Excerpt:
[start]
VisionQuery

VisionQuery is a lightweight text-to-image semantic search system that serves a pretrained multimodal model behind an API, indexes image embeddings, and returns ranked results via cosine similarity.

It’s a backend-first MVP focused on clarity and explainability: simple vector storage, clean endpoints, containerized dev, and basic observability.

What it does

Ingest images into an embedding index
Embed text + images into the same CLIP vector space
Search by natural language and retrieve the most similar images
Expose metrics for monitoring (Prometheus-compatible)

Architecture

High-level system

flowchart LR
  C[Client<br/>curl / UI] -->|HTTP| API[FastAPI Backend]

  API --> E[CLIP Embedder<br/>text + image]
  API --> VS[Vector Store<br/>in-memory cosine]

  API -->|/metrics| P[Prometheus]
  P --> G[Grafana]

  subgraph Data
    IMG[(Local Images<br/>/data/images)]
  end

  IMG -->|ingest path| API
  E -->|embeddings| VS
  VS -->|top-k results| API

Request flow

sequenceDiagram
  autonumber
  participant U as User
  participant A as FastAPI
  participant M as CLIP Embedder
  participant V as Vector Store

  U->>A: POST /ingest/image (path)
[end]
Written exercise A: Check each statement against the VisionQuery overview and answer yes or no, quoting the words from it that settle the matter: (i) search results are ranked by cosine similarity; (ii) the system's metrics can be read by Prometheus; (iii) embeddings are kept in an external database server.
Written exercise B: Write the next part of the VisionQuery overview, picking up right after its last line.

Supplied material:
[start]
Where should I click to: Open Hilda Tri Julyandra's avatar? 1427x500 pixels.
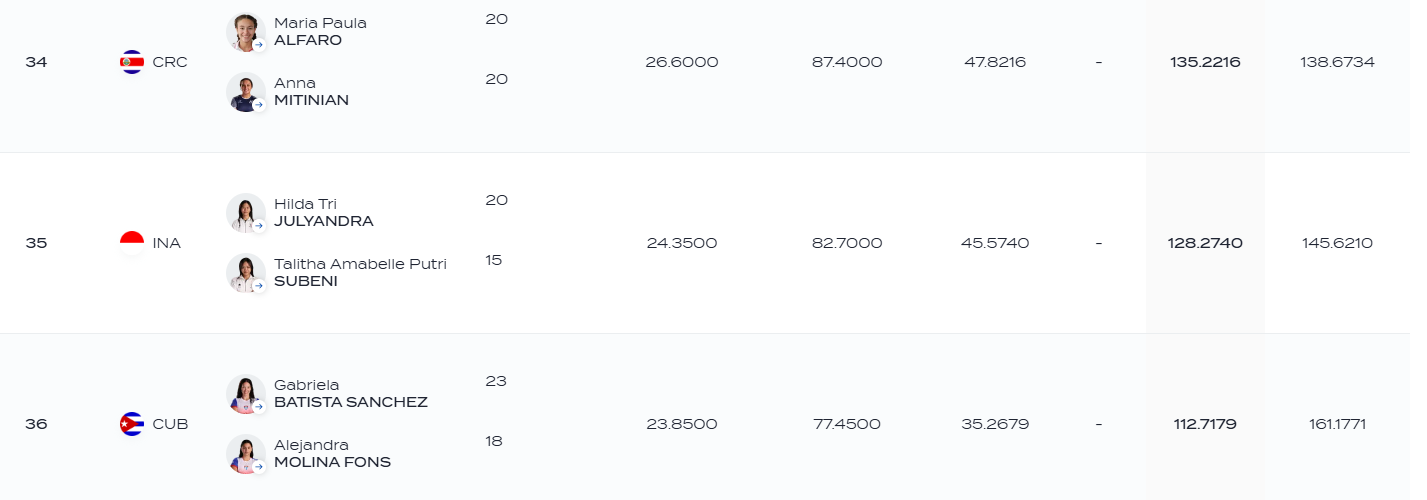246,213
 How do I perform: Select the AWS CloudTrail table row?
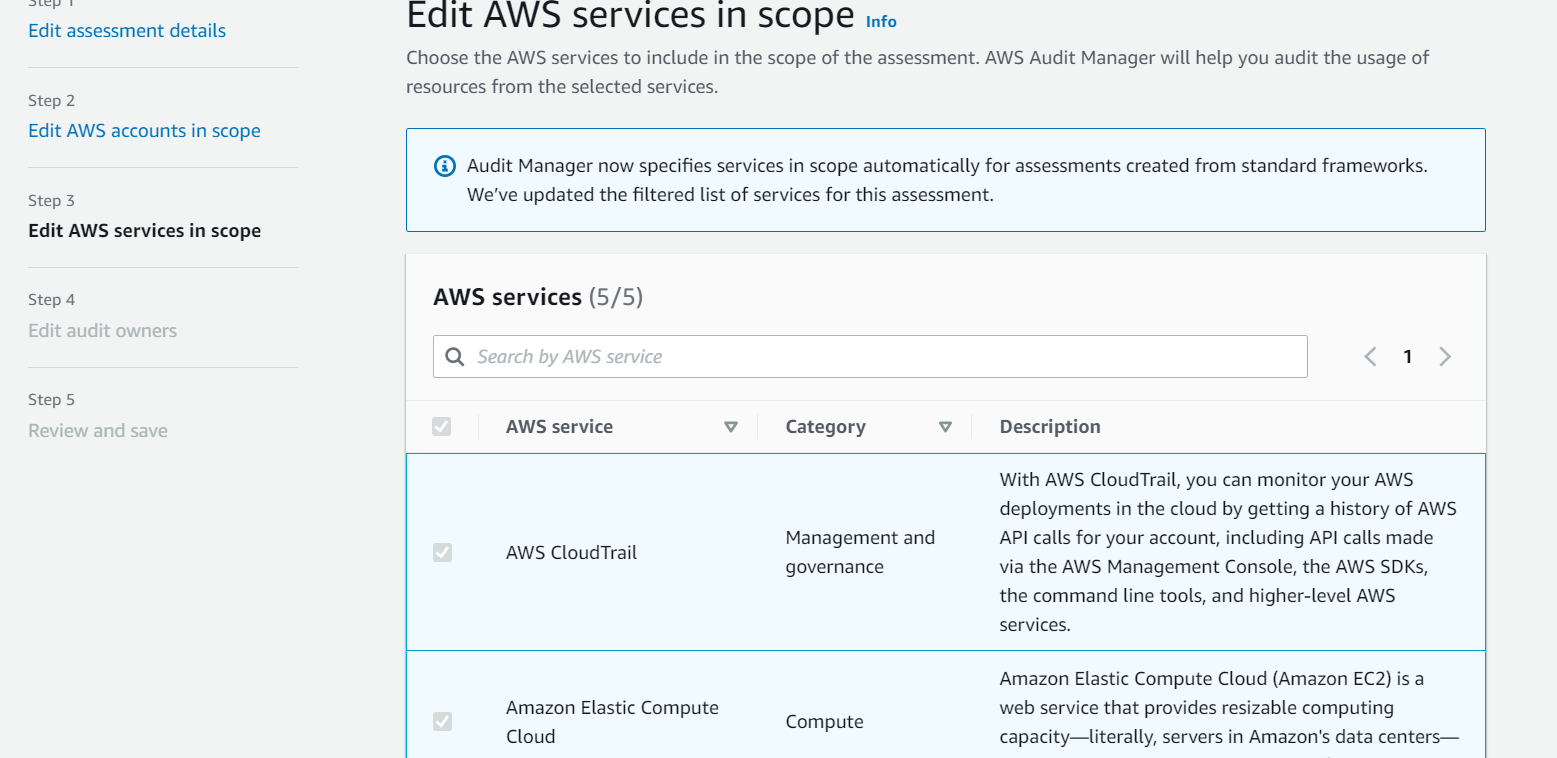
[end]
Written response A:
(i) Yes: "returns ranked results via cosine similarity"
(ii) Yes: "Expose metrics for monitoring (Prometheus-compatible)"
(iii) No: "in-memory cosine"

Written response B:
  A->>M: embed(image)
  M-->>A: image_embedding
  A->>V: add(image_embedding, metadata)
  A-->>U: {status: ok}

  U->>A: POST /search (query, top_k)
  A->>M: embed(text)
  M-->>A: text_embedding
  A->>V: cosine_search(text_embedding, top_k)
  V-->>A: ranked_results
  A-->>U: results + similarity scores

Tech stack

API: FastAPI
Embeddings: pretrained CLIP (text + image)
Search: in-memory vector store (cosine similarity)
Observability: Prometheus + Grafana
Infra: Docker + Docker Compose

Repository layout

This is the meaningful layout (excluding node_modules/, build artifacts, etc.).

VisionQuery/
├── backend/
│   ├── app/
│   │   ├── main.py          # API routes + orchestration + metrics
│   │   ├── embeddings.py    # CLIP embedding (text + image)
│   │   └── vector_store.py  # in-memory similarity search
│   ├── Dockerfile
│   └── requirements.txt
├── frontend/                # optional React UI
├── data/
│   └── images/              # local images (not tracked)
├── monitoring/
│   └── prometheus/
│       └── prometheus.yml   # Prometheus scrape config
├── docker-compose.yml
└── README.md

API

Health

GET /health

Returns a simple status payload for Docker + monitoring checks.

Ingest image

POST /ingest/image

Body:

{ "path": "data/images/example.jpg" }

Embeds the image and stores its vector + metadata in the in-memory index.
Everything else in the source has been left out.